Le professeur Blerim Latifi a commenté la dernière situation, où le politicien serbe Nikola Sandulovic a été battu par BIA après avoir été homazed sur la tombe du commandant Adam Yasar et excusé pour les crimes commis par la Serbie au Kosovo, écrit Periscopi. Grâce à un billet dans son compte Facebook, Latifi a déclaré que “est vivant [...]
À travers un billet dans son compte Facebook, Latifi a déclaré que son “vivant était le cauchemar de la police serbe, alors qu'il est maintenant mort, il est devenu le cauchemar de tout l'État serbe “.
La livraison complète de Blerim Latifi:
Sandulovic n'est pas le premier Serbe à parler des crimes de l'État serbe commis au Kosovo pendant la guerre.

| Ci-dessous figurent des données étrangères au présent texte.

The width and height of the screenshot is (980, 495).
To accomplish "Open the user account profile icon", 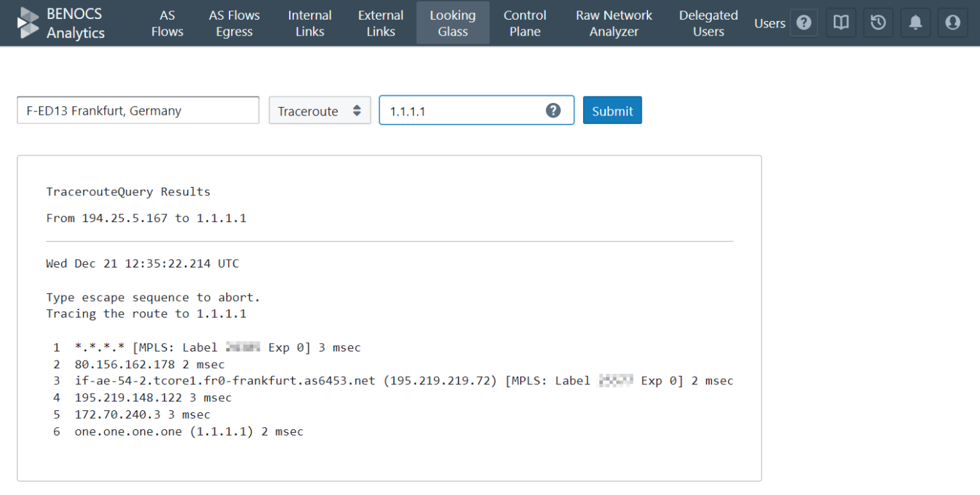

Il y en avait d'autres avant lui, des figures encore plus connues. La raison pour laquelle il a été arrêté et torturé cruellement par BIA concerne le fait que Sandulovic a choisi le pays qui continue de traumatiser l'État serbe, c'est-à-dire la tombe d'Adem Jashar à Prekaz. Et ce traumatisme a des causes très claires: il y a l'homme qui avec son travail a complètement changé le cours de l'histoire, le cours qui a mis fin à la domination serbe au Kosovo. De son vivant, Adem Jashar a été le cauchemar de la police serbe, alors qu'il est maintenant mort, il s'est transformé en cauchemar de tout l'État serbe. Kierkegaard, le grand philosophe danois, avait raison d'écrire que “la vraie puissance du martyr apparaît après sa mort”.